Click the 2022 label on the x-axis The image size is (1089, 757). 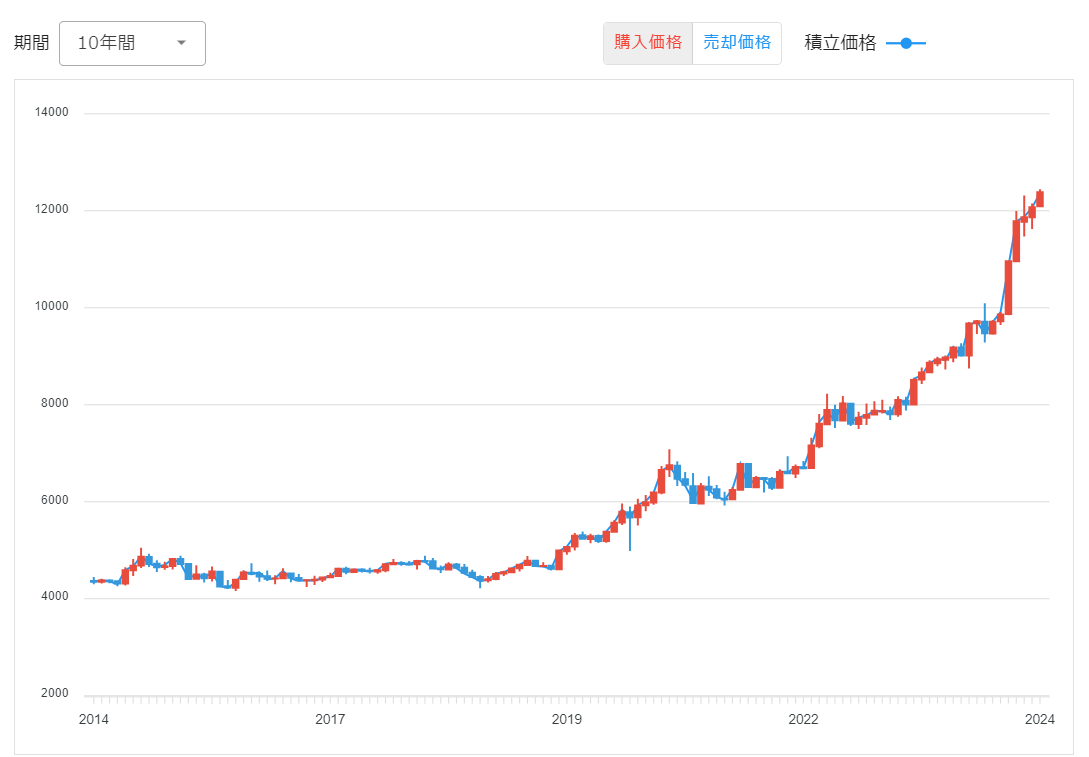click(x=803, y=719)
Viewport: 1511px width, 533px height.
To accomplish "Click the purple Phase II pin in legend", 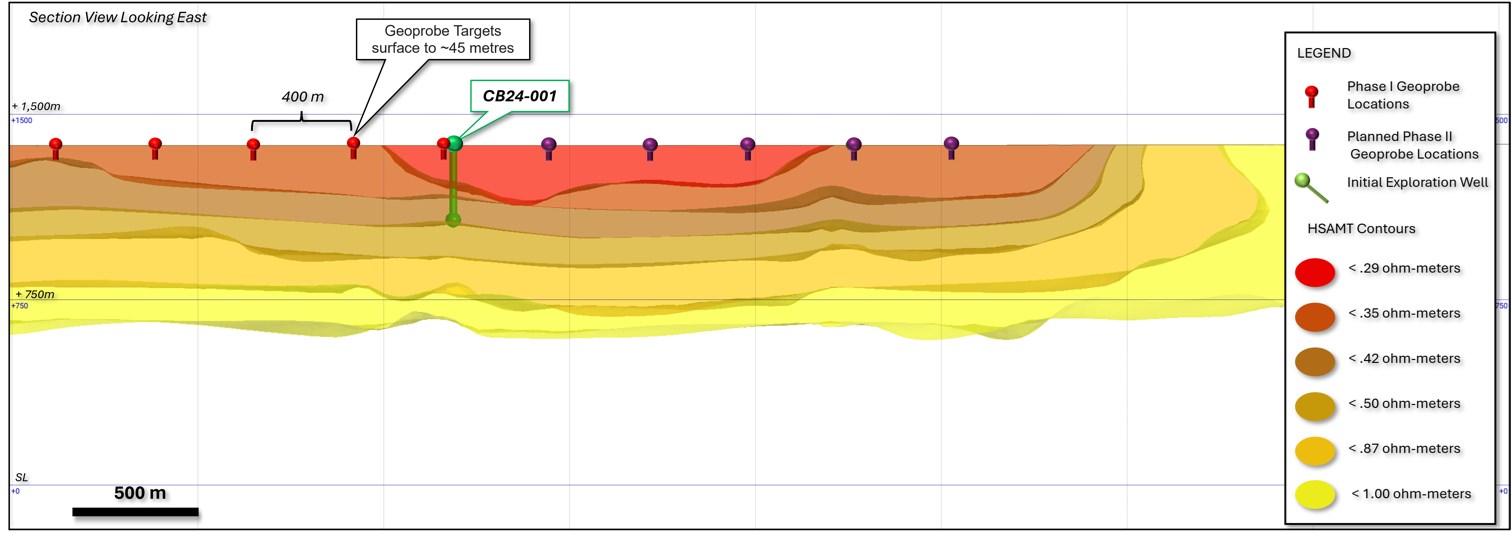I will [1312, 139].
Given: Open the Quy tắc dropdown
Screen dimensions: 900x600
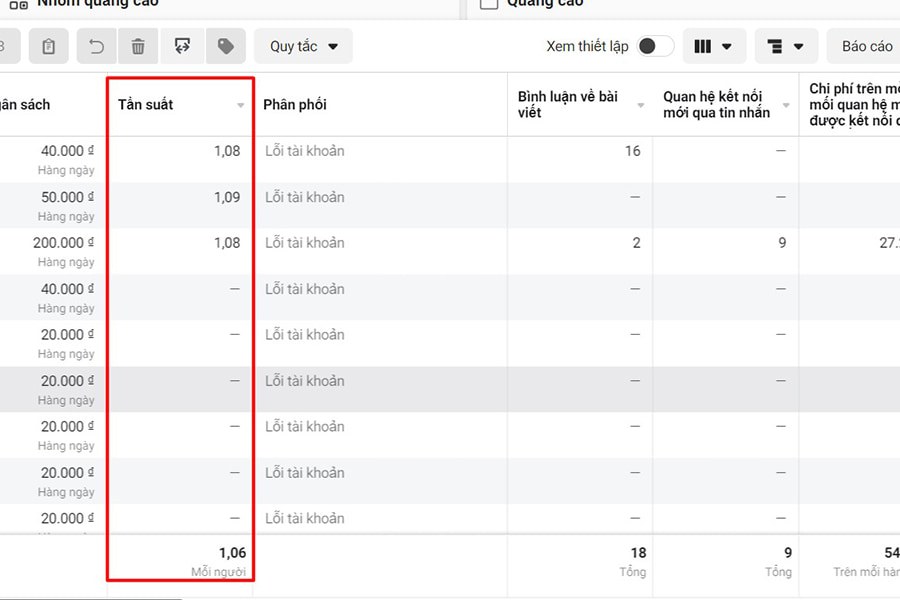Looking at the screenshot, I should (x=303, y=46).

▶ **REQUEST**: Rewrite the data as a JSON list of strings, starting at the line that contains "Given: Open the Quy tắc dropdown" and ending at the end of the data. Make each line its own string, skip blank lines, and leave the pictures out.

▶ **CORRECT RESULT**:
[
  "Given: Open the Quy tắc dropdown",
  "Screen dimensions: 900x600",
  "Looking at the screenshot, I should (x=303, y=46)."
]